Registration for care workers would also benefit recruiters
10 September 2012


Mike Wardle, chief executive of the General Social Care Council, told the audience at 'A Fair Price for Care' that the scheme would help recruiters in several ways: agencies would be able to check a worker's registration online; raised self-esteem of domiciliary staff would improve the quality of service that agencies provide; and portable registration would cut administration and allow workers to move easily between different agencies.
Mark Hathaway, managing director of National Locums Group, in Hull, said that registration would raise the profile and the prestige of the domiciliary care workforce in the same way as a similar scheme did for nurses. "This will have a positive knock-on effect on service users, and by raising standards will hopefully reduce the number of issues raised by them [the service users]," he added.
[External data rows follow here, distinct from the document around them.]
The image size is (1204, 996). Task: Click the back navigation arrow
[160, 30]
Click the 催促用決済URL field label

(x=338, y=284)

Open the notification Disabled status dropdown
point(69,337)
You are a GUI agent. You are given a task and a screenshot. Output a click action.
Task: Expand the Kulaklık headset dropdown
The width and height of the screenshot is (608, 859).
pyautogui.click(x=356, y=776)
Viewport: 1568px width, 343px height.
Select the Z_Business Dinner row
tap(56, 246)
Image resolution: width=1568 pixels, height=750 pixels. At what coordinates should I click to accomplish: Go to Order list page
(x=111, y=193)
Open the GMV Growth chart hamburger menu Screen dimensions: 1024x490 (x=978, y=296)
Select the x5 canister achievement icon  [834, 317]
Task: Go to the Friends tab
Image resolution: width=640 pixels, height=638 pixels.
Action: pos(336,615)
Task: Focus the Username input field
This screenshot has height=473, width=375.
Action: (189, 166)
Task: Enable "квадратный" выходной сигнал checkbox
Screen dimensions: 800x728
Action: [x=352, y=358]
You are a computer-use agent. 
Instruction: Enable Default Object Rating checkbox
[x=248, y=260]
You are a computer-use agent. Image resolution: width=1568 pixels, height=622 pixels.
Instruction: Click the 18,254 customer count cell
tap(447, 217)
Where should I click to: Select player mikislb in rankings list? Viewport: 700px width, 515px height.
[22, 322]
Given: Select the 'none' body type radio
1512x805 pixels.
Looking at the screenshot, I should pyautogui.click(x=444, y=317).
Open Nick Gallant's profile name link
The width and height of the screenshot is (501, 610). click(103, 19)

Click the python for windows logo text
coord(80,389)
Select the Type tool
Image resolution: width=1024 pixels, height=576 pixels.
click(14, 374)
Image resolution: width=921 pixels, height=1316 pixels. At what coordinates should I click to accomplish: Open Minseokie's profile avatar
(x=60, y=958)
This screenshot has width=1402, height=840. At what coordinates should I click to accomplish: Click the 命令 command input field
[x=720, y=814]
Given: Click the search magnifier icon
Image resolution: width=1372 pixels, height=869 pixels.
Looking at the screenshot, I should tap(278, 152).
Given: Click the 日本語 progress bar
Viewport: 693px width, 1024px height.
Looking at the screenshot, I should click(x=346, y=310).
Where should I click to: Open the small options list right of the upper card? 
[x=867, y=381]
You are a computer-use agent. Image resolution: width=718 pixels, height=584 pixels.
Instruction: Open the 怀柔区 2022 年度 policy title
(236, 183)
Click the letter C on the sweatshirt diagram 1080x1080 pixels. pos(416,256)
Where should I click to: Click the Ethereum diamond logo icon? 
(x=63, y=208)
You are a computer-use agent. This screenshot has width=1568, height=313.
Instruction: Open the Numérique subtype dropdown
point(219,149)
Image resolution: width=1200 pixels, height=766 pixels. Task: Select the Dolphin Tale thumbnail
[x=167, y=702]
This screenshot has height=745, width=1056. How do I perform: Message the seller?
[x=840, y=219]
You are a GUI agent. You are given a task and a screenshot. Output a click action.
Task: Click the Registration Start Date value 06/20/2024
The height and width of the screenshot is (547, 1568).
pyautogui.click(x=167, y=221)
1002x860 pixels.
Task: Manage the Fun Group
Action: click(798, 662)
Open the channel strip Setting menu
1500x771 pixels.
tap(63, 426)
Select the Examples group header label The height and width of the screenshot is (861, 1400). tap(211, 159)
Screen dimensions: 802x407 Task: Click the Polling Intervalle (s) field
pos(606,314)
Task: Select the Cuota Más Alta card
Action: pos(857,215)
However, Popi Galani, division manager at People Unlimited, said the majority of workers in the sector would see the scheme as just "another registration, and another fee".
"A lot more work needs to be done to raise the profile of workers in the sector, and I don't see this being achieved by more checks carried out before they can work," she said.
Under the scheme, each worker would pay £20 a year and be responsible for ensuring their own training, and for notifying the GSCC of any criminal convictions picked up while employed. It is planned to extend the scheme to the UK's 500,000 residential care workers.